Security. Back-end infrastructure must be secured with robust and state-of-the-art cryptographic techniques. When reporting infected users on the app, a separate authentication should be made; for example, by using a one-time code linked to both the anonymised identifier of the infected user and the medical professional who made the diagnosis. Adequate processes must be implemented to test the effectiveness of these security measures.
Governance and accountability. The app’s source code should be publicly available to ensure fairness and accountability, and the algorithms must be regularly reviewed by independent experts. App procedures should be subject to the supervision of qualified personnel in order to limit the risk of false positives or false negatives. The task of advising on next steps, after a user has reported having symptoms, should not be based on automated processing. The identities and roles of all of the parties that process personal data as part of the contact tracing solution must be explained clearly to the users.
Exit plan. The ICO underlines the importance of having a decommissioning plan for the end of the pandemic, when the data processing will no longer be necessary. Similarly, the EDPB advises that criteria should be developed as soon as possible to determine when the app should be dismantled and which entity will be responsible for this determination.

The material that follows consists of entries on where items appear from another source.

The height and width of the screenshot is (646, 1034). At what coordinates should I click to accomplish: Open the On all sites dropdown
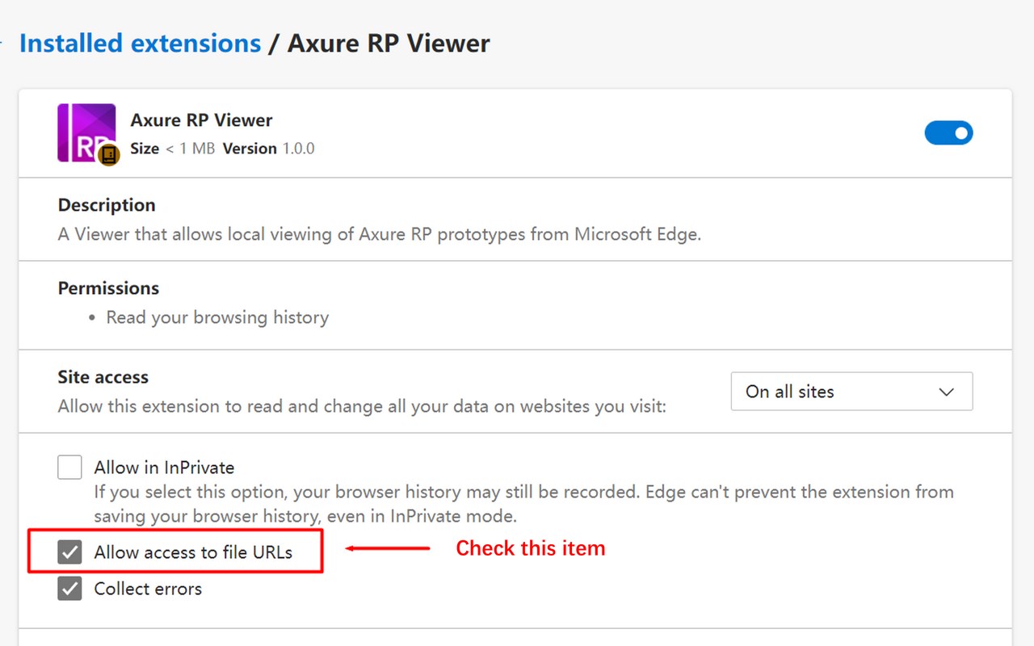[851, 392]
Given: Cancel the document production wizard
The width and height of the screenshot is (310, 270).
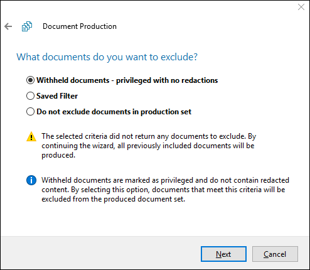Looking at the screenshot, I should 275,254.
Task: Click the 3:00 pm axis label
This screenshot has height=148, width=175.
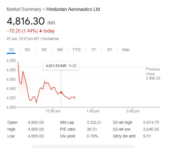Action: click(x=133, y=111)
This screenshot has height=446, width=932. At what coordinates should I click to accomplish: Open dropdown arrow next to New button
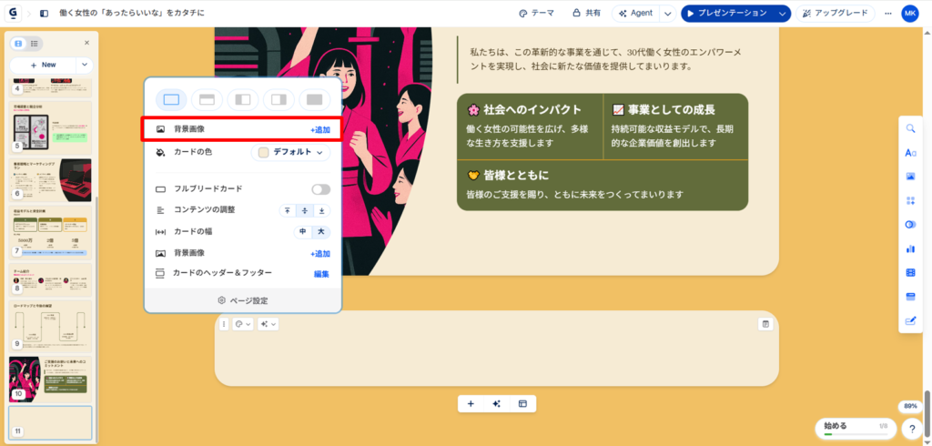click(x=84, y=65)
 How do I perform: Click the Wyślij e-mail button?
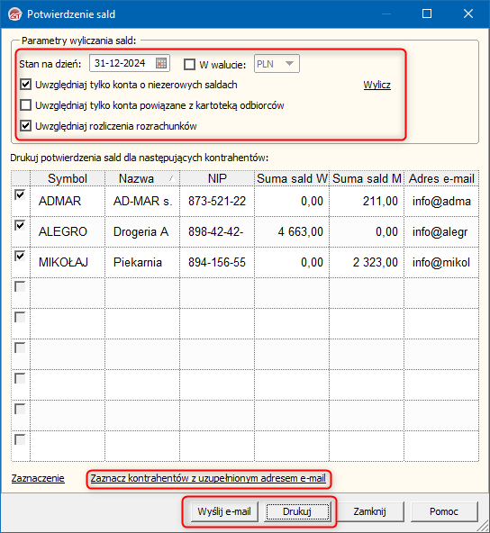[x=224, y=511]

Protection of human rights

In the UK, NHSX has started testing its own contact tracing app. However, the Joint Committee on Human Rights considers that the current legislative and regulatory arrangements are insufficient to adequately protect human rights, such as the right to privacy, and has advised against the implementation of the NHSX app without the following guarantees:
  • The efficacy and benefits of the app must be clear in order for the collection of data to be justifiable under data protection and human rights laws.
  • Privacy protections applicable to the contact tracing app must be enshrined in law.
  • An independent body, which has enforcement powers and the ability to manage complaints, must oversee the use, effectiveness and privacy protections of the app.
  • Additional safeguards must apply to minors; their use of the app must be closely monitored and any misuse promptly rectified.
  • The Health Secretary must undertake a review on the efficacy and privacy protections relating to digital contact tracing every 21 days.
  • The government and public health authorities must be transparent about the use of the app and data collected through it. DPIAs must be published and updated as the technology progresses.

Looking ahead

The COVID-19 crisis continues to push boundaries, including in the area of data protection. While the use of contact tracing technology has the power to contribute to fighting the COVID-19 pandemic, it also has the potential to damage individuals’ rights and freedoms if it is not built to prioritise privacy.
In normal times, state-controlled apps that enable the mass surveillance of personal data would be extremely controversial. Although the current crisis makes the use of these apps a necessity, it is crucial to ensure that the evolving technology adequately protects the public’s personal data and fundamental human rights. Developers should ensure that they continue to monitor the regulatory guidance and update their apps to maintain privacy protection.
Ann Bevitt is a partner, and Corina Demeter is an associate, at Cooley (UK) LLP.

Contact tracing apps

A contact tracing app is a mobile app that notifies users when they have been in recent proximity with another user who has confirmed symptoms of the 2019 novel coronavirus disease. This is typically done through Bluetooth technology, which broadcasts a unique identifier for each device: when two Bluetooth devices are near each other, they will exchange identifiers.